Fonte:
Vende-se um curso de datilografia
Ainda na década de 1990, meu pai insistia em dizer que era absolutamente necessário fazer um curso de datilografia. Ganhei uma revistinha ilustrada que me dizia como me tornar datilógrafa em algumas lições, a depender da minha disciplina para levar adiante os exercícios. SDF sei lá. Não me lembro mais da seqüência batucada à exaustão. Meu sabido pai, que era exímio datilógrafo, jurava que aquilo seria necessário, que no mundo do trabalho qualificado ninguém viveria sem ser datilógrafo. Ele não imaginava que, em poucos anos, a máquina alaranjada dele viraria peça de museu, curiosidade para o neto. E nem que os teclados de computador, mesmo que semelhantes aos das máquinas, tomariam conta do mundo e dos escritórios. E nem que digitar é uma premissa. E muito menos que eu me viraria tão bem sem o curso de datilografia.

Informações exibidas:
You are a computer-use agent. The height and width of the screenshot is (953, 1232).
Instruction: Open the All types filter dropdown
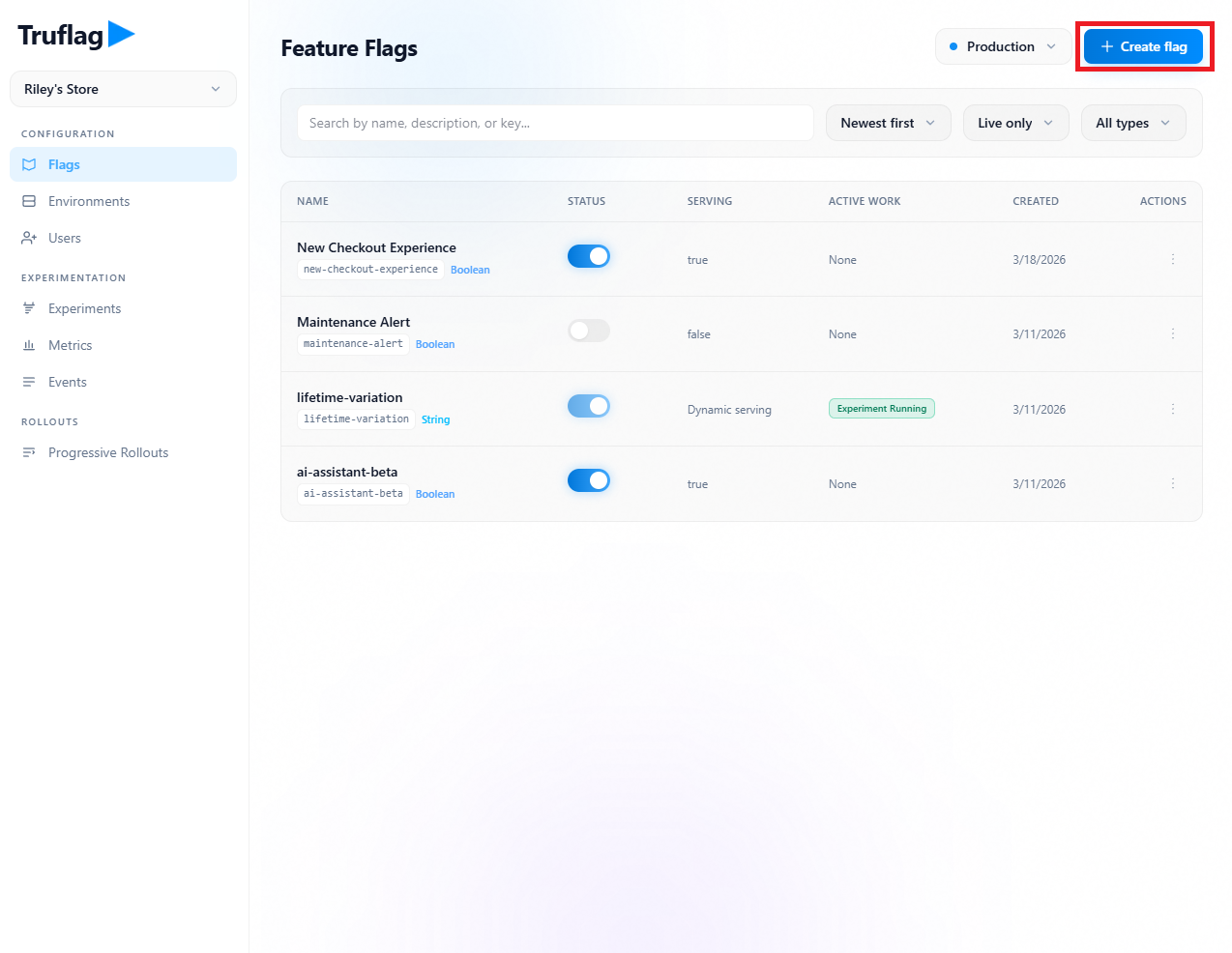pyautogui.click(x=1132, y=123)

Instrução dada: Repita sem alterações o trecho do texto sobre o curso de datilografia que começa em "Vende-se um curso" e vai até "o curso de datilografia.", incluindo essas palavras.

Resultado do exercício:
Vende-se um curso de datilografia
Ainda na década de 1990, meu pai insistia em dizer que era absolutamente necessário fazer um curso de datilografia. Ganhei uma revistinha ilustrada que me dizia como me tornar datilógrafa em algumas lições, a depender da minha disciplina para levar adiante os exercícios. SDF sei lá. Não me lembro mais da seqüência batucada à exaustão. Meu sabido pai, que era exímio datilógrafo, jurava que aquilo seria necessário, que no mundo do trabalho qualificado ninguém viveria sem ser datilógrafo. Ele não imaginava que, em poucos anos, a máquina alaranjada dele viraria peça de museu, curiosidade para o neto. E nem que os teclados de computador, mesmo que semelhantes aos das máquinas, tomariam conta do mundo e dos escritórios. E nem que digitar é uma premissa. E muito menos que eu me viraria tão bem sem o curso de datilografia.